Qin, W., Stengl, A., Ugur, E., Leidescher, S., Ryan, J., Cardoso, M. C., et al. (2021). HP1 beta carries an acidic linker domain and requires H3K9me3 for phase separation. The Nucleus, 12(1), 44-57. doi:10.1080/19491034.2021.1889858.

Cite as: https://hdl.handle.net/21.11116/0000-0008-AA92-3

Abstract

Liquid-liquid phase separation (LLPS) mediated formation of membraneless organelles has been proposed to coordinate biological processes in space and time.
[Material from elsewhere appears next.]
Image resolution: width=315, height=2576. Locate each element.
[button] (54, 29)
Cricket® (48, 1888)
Previously, the formation of phase-separated droplets was described as a unique property of HP1 alpha. Here, we demonstrate that the positive net charge of the intrinsically disordered hinge region (IDR-H) of HP1 proteins is critical for phase separation and that the exchange of four acidic amino acids is sufficient to confer LLPS properties to HP1 beta. Surprisingly, the addition of mono-nucleosomes promoted H3K9me3-dependent LLPS of HP1 beta which could be specifically disrupted with methylated but not acetylated H3K9 peptides. HP1 beta mutants defective in H3K9me3 binding were less efficient in phase separationin vitro and failed to accumulate at heterochromatin in vivo. We propose that multivalent interactions of HP1 beta with H3K9me3-modified nucleosomes via its chromodomain and dimerization via its chromoshadow domain enable phase separation and contribute to the formation of heterochromatin compartments in vivo.